"Dünya gözsüz de görülebilir.
Kulaklarınla seyret!"
-Shakespeare***
Mesajı okur okumaz kendimi sırt üstü bıraktım. Eğer bir yastığa sahip olsaydım kafamı yastığa gömebilirdim.
Çığlık atmak istedim ama sadece otuz iki diş sırıtmakla meşguldüm. Kendi etrafımda yuvarlanırken bir anda durdum. Kaç dakika olmuştu?
Ayağa kalkmaya çalıştım ama kafam çadırın tavanına vurdu. Çadırı yıkmamaya çalışarak kendimi hızla dışarıya attım ve saçıma, kıyafetime çekidüzen verdim. Onu dışarıda beklemek en iyisiydi.
Kafamı dışarı çıkarır çıkarmaz karşımda Demir'i görmeyi beklemiyordum. Şaşkın şaşkın çadırın kapısından Demir'e baktım. "Ne zaman geldin?" diye sordum kaşlarımı çatarak.
Aptal sevincimi dışarıdan anladıysa gerçekten çok utanırdım. "Şimdi," diye mırıldandığında bu hiç inandırıcı gelmedi.
Yine de usulca kendimi dışarı attım ve çadırın fermuarını çektim. "Gidebiliriz."
Hangi yoldan gideceğimizi bilmiyordum bu yüzden Demir'i takip ettim. Elinde küçük bir fener olması iyiydi çünkü ormanın içinde önümü görmekte zorlanıyordum.
"Neden çadırda yalnızdın?" diye sordu Demir. Yola odaklanmıştı.

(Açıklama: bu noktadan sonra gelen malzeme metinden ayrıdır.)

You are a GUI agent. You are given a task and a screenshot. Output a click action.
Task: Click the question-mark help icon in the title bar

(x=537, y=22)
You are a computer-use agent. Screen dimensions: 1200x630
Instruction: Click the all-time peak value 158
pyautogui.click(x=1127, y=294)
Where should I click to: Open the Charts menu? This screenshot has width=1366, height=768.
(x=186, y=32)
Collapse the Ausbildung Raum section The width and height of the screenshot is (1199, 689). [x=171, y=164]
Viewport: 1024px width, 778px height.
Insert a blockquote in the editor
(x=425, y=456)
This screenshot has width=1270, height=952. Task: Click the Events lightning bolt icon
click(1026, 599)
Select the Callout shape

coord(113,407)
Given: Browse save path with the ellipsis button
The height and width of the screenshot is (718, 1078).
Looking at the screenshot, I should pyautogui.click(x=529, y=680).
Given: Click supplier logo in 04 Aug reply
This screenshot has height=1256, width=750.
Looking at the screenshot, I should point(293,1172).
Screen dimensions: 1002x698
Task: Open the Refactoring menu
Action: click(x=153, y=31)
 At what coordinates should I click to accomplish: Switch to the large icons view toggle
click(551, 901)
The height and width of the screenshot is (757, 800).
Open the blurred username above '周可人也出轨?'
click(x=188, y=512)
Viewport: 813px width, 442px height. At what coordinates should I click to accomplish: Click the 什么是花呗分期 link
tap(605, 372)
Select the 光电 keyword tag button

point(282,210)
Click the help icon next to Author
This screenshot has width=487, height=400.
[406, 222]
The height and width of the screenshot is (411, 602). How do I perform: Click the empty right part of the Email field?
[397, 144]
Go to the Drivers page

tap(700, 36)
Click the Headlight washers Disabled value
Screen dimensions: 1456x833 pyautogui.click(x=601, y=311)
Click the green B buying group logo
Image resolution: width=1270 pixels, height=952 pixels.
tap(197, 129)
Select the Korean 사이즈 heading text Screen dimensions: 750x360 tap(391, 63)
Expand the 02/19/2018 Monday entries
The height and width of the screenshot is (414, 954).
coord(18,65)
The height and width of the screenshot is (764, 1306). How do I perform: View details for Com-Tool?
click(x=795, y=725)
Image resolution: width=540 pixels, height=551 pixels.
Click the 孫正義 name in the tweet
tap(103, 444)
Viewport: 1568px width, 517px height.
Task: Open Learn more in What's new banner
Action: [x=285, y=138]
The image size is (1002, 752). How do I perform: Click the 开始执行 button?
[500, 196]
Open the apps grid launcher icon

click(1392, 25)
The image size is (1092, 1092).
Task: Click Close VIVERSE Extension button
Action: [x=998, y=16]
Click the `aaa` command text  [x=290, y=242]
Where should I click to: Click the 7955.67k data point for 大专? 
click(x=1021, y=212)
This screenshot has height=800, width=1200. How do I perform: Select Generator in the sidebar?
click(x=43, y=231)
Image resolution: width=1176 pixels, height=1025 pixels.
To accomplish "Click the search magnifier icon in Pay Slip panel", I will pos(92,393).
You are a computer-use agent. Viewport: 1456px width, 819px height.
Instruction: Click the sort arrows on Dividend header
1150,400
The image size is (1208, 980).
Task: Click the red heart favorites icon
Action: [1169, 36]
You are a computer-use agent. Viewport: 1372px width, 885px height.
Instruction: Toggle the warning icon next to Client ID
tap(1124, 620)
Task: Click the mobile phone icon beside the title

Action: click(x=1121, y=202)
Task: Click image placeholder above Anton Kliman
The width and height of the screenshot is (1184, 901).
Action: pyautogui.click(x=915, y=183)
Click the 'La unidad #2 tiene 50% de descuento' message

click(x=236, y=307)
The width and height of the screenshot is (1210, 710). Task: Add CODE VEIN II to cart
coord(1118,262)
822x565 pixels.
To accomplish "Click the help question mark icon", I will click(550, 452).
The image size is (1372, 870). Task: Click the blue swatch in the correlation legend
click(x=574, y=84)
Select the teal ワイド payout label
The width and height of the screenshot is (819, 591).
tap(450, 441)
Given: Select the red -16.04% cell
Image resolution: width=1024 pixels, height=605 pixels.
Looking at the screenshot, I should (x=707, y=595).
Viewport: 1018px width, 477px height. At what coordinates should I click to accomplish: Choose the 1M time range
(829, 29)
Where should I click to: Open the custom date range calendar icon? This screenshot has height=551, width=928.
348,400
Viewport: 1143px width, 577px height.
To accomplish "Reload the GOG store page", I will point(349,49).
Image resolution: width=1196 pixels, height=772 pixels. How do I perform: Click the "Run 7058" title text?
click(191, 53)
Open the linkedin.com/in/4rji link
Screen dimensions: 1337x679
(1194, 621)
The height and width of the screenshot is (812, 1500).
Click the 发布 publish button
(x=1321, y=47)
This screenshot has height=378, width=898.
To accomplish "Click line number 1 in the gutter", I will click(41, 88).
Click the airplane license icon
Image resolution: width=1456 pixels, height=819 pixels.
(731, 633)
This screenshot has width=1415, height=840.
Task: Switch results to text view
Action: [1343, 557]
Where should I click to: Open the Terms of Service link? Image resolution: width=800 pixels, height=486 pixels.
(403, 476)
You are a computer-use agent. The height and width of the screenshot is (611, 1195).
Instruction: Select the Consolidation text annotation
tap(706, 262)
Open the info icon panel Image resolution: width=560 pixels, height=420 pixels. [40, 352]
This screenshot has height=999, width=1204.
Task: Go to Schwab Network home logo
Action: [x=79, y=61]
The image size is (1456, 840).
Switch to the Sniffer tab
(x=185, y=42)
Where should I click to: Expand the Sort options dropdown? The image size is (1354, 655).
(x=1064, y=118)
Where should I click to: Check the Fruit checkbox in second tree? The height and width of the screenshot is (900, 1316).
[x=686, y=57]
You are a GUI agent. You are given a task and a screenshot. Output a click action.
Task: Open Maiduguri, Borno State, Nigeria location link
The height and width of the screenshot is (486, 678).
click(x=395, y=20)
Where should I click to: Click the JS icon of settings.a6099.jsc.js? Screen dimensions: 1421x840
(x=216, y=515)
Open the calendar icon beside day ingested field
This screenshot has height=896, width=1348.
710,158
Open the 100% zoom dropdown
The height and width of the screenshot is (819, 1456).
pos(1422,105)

"Aslında kamp ateşinden yeni dönmüştüm," diye mırıldandım. Kuru odun parçalarına ve küçük kayalara dikkat etmeye çalışıyordum. Düşüp, bir yerimi yaralamak en son isteyeceğim şeydi.
"Erken dönmüşsün." Demir önümüze çıkan iri bir odun parçasını kaldırıp, kenara koydu.
"Arkadaşım, biriyle orman keşfine çıktı." Bunu gözümü devirerek söylemiştim ama Demir görmedi.
"Yani, bizim gibi."
Duraksadım. Kötü bir bakış atmaya çalıştım ama bu Demir'e değil Merve'ydi. "Aynı şey değil. Bizim amaçlarımız farklı."
Demir arkasını dönüp bana baktı. "Dikkat et, düşebilirsin."
Daha sonra yoluna yürümeye devam etti. "Amacımın ne olduğunu nereden biliyorsun."
Yeni bir aydınlanma gelmiş gibi gözlerimi iri iri açtım. "Sahi, nereye gidiyoruz?" diye sordum. "Bu yol çok da güvenli değil gibi."
"Güvenli olmadığı doğru." Demir el fenerini kaldırıp ormanın içine doğru tuttu. Hafif sisli ve korkunç görünüyordu.
"O zaman neden bu yolu kullanıyoruz," dedim.
"Gideceğimiz yere başka bir yoldan gidilmiyor da ondan."
Aklımdan bin bir türlü düşünceler geçiyordu. Bir baykuşun tiz sesini duyduğumda gerildim. "Buraya çok kez birilerini getirdin sanırım," dedim ama der demez pişman olmuştum.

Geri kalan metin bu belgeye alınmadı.